--- GIVEN PROBLEM ---
Reproduce the material below in full, replacing every occurrence of "Viewport" with "Window" and leaving everything else unchanged.

--- RECORDS SUPPLIED ---
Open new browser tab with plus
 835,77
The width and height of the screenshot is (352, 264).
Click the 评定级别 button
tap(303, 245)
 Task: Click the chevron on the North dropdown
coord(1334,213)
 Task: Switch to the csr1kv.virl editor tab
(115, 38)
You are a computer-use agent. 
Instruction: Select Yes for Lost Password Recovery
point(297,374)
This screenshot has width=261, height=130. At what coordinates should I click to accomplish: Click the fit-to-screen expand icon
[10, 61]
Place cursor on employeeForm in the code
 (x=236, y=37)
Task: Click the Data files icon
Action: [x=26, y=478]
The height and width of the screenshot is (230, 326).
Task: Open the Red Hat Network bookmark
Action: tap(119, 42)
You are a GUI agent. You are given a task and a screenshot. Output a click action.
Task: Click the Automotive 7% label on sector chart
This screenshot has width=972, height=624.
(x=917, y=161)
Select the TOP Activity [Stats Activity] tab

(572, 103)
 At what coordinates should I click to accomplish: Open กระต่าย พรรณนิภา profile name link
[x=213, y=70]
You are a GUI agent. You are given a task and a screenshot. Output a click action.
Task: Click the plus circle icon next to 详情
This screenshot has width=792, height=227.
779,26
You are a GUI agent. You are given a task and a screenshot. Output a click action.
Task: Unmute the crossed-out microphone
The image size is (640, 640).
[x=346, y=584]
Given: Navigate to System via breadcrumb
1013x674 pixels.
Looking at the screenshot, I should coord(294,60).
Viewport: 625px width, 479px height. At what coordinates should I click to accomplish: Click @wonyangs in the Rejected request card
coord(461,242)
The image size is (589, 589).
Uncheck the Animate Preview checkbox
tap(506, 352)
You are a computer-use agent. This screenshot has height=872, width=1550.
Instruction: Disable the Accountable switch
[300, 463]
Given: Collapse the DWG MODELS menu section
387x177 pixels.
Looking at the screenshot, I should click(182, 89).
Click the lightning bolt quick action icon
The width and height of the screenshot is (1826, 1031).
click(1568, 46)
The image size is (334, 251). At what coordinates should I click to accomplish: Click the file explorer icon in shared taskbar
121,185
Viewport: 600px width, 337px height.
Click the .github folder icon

--- RESULT ---
Open new browser tab with plus
 835,77
The width and height of the screenshot is (352, 264).
Click the 评定级别 button
tap(303, 245)
 Task: Click the chevron on the North dropdown
coord(1334,213)
 Task: Switch to the csr1kv.virl editor tab
(115, 38)
You are a computer-use agent. 
Instruction: Select Yes for Lost Password Recovery
point(297,374)
This screenshot has width=261, height=130. At what coordinates should I click to accomplish: Click the fit-to-screen expand icon
[10, 61]
Place cursor on employeeForm in the code
 (x=236, y=37)
Task: Click the Data files icon
Action: [x=26, y=478]
The height and width of the screenshot is (230, 326).
Task: Open the Red Hat Network bookmark
Action: tap(119, 42)
You are a GUI agent. You are given a task and a screenshot. Output a click action.
Task: Click the Automotive 7% label on sector chart
This screenshot has width=972, height=624.
(x=917, y=161)
Select the TOP Activity [Stats Activity] tab

(572, 103)
 At what coordinates should I click to accomplish: Open กระต่าย พรรณนิภา profile name link
[x=213, y=70]
You are a GUI agent. You are given a task and a screenshot. Output a click action.
Task: Click the plus circle icon next to 详情
This screenshot has width=792, height=227.
779,26
You are a GUI agent. You are given a task and a screenshot. Output a click action.
Task: Unmute the crossed-out microphone
The image size is (640, 640).
[x=346, y=584]
Given: Navigate to System via breadcrumb
1013x674 pixels.
Looking at the screenshot, I should coord(294,60).
Window: 625px width, 479px height. At what coordinates should I click to accomplish: Click @wonyangs in the Rejected request card
coord(461,242)
The image size is (589, 589).
Uncheck the Animate Preview checkbox
tap(506, 352)
You are a computer-use agent. This screenshot has height=872, width=1550.
Instruction: Disable the Accountable switch
[300, 463]
Given: Collapse the DWG MODELS menu section
387x177 pixels.
Looking at the screenshot, I should click(182, 89).
Click the lightning bolt quick action icon
The width and height of the screenshot is (1826, 1031).
click(1568, 46)
The image size is (334, 251). At what coordinates should I click to accomplish: Click the file explorer icon in shared taskbar
121,185
Window: 600px width, 337px height.
Click the .github folder icon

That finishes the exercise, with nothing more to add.